The question of whether the USSR is violating the treaties is profoundly important, for more than humanitarian reasons. If the Soviets are testing and refining new substances and means of conducting chemical warfare, the United States and other countries must give more serious consideration than before to military countermeasures. If they are violating the two treaties, doubt is cast upon Soviet intent in the dozen other arms limitation treaties to which it has been a party in the nuclear age. And the fact that controversy still rages about whether or not a breach has occurred, after two years of debate, is a distressing reminder that means for verification of compliance with the agreements must be improved, perhaps including an on-site inspection.

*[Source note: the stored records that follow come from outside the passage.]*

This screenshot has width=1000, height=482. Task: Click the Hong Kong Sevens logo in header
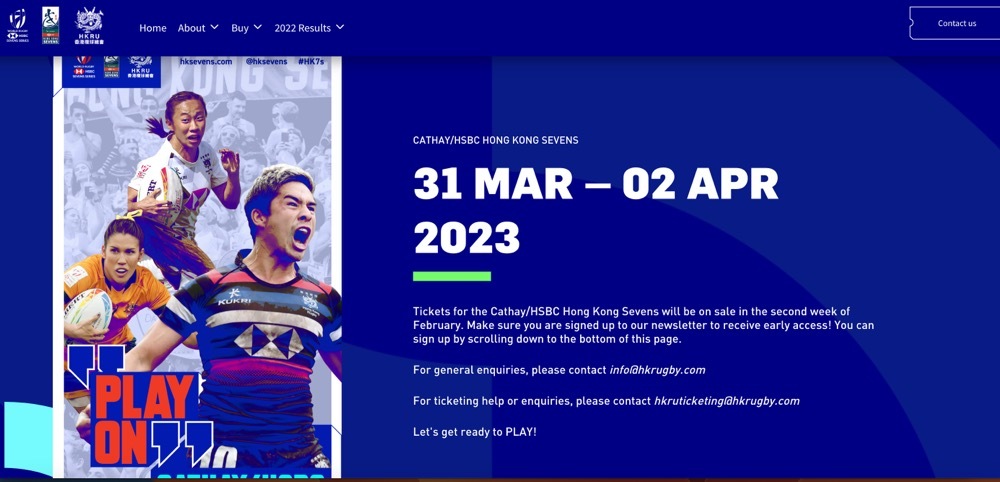coord(50,26)
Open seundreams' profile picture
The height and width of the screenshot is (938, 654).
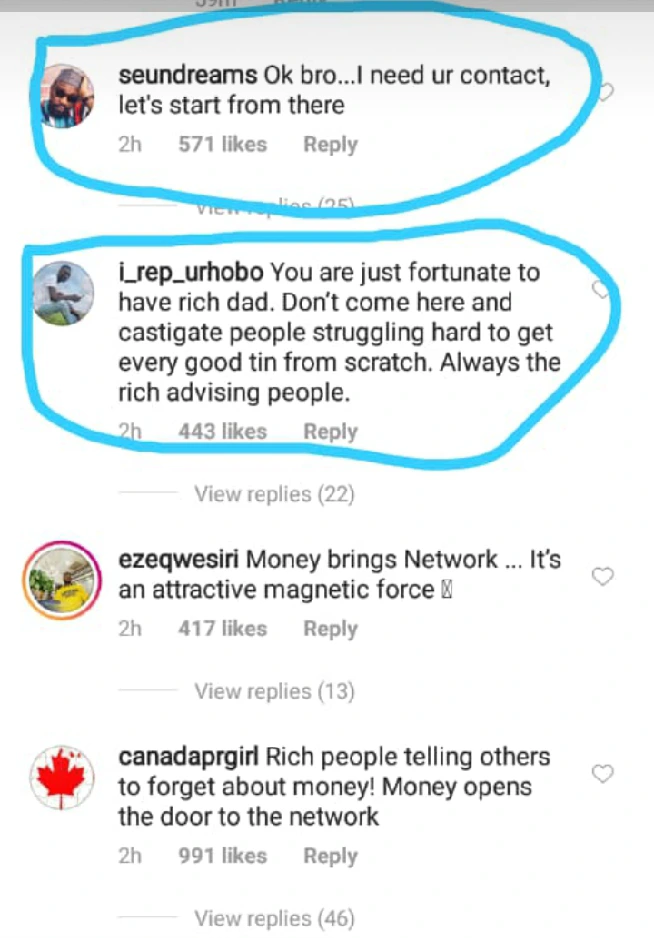(x=68, y=97)
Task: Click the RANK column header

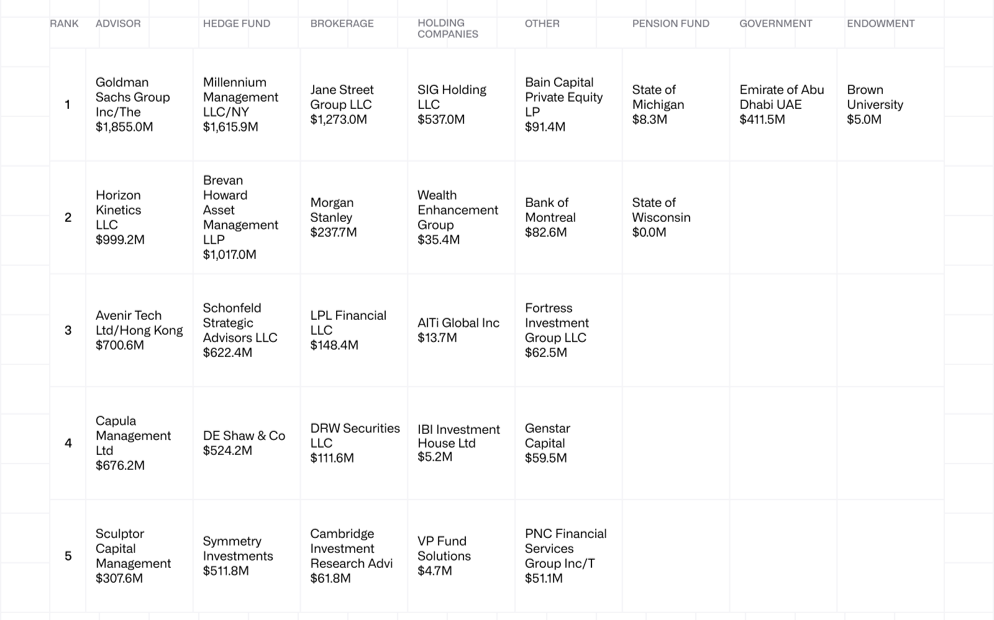Action: coord(64,24)
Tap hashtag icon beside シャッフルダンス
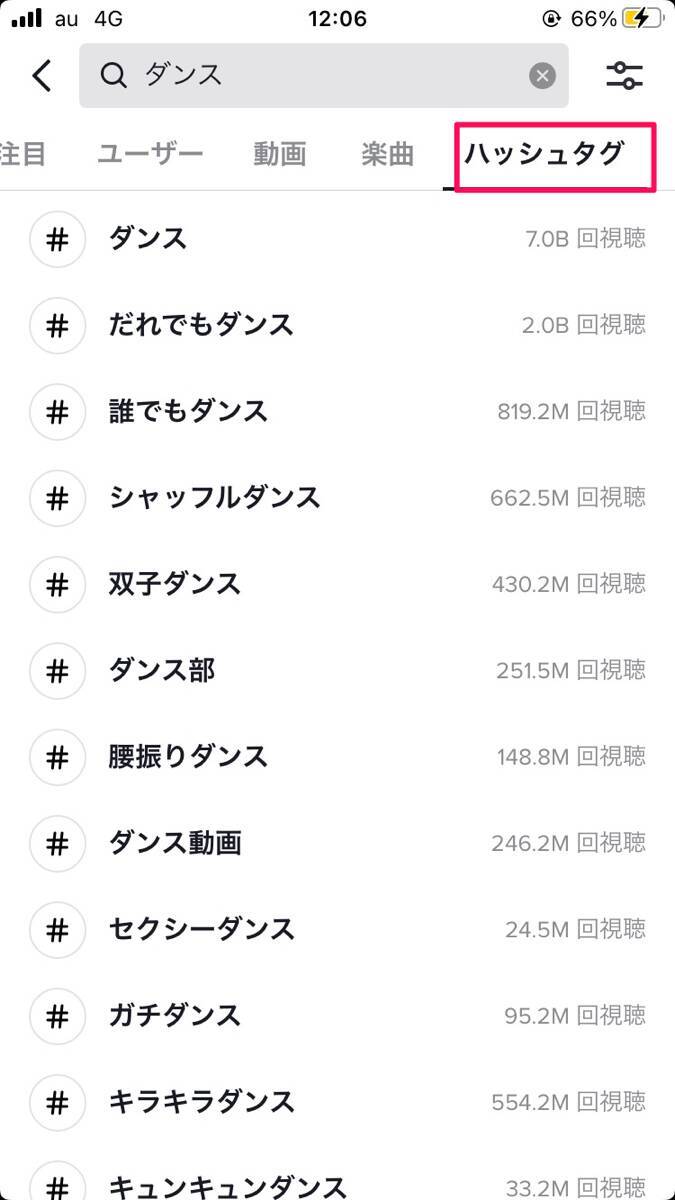675x1200 pixels. coord(58,497)
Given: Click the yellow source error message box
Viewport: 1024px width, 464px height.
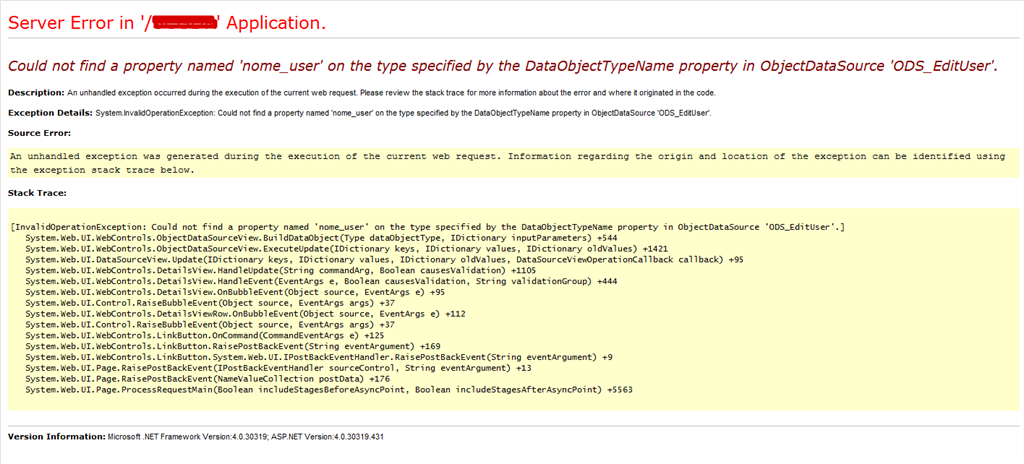Looking at the screenshot, I should tap(510, 163).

The Soviets deserve to either be proved guilty or exonerated of the charges, as quickly as possible. If the Reagan administration succeeds, through its public campaign, in stopping the chemical attacks, that would serve a moral good. But if responsibility is left unclear, the larger questions about Soviet capabilities, intentions in upholding international agreements and verification procedures will also go unresolved.
The trouble is, any allegations the US makes about Soviet chemical warfare are assumed by the rest of the world to be politically motivated. It is left to the press and private and international organizations, therefore, to mount independent efforts to weigh the existing information and collect new evidence, until the mystery of who, if anyone, is conducting chemical warfare is solved.
If the Soviet Union is innocent, it would behoove that country to assist efforts to investigate the reports of chemical attacks, rather than block them as it has done to date. Because as long as the cloud of doubt upon the Soviet Union remains, the US is liable to avoid further arms agreements - and to steadily increase its own ability to fight chemical war.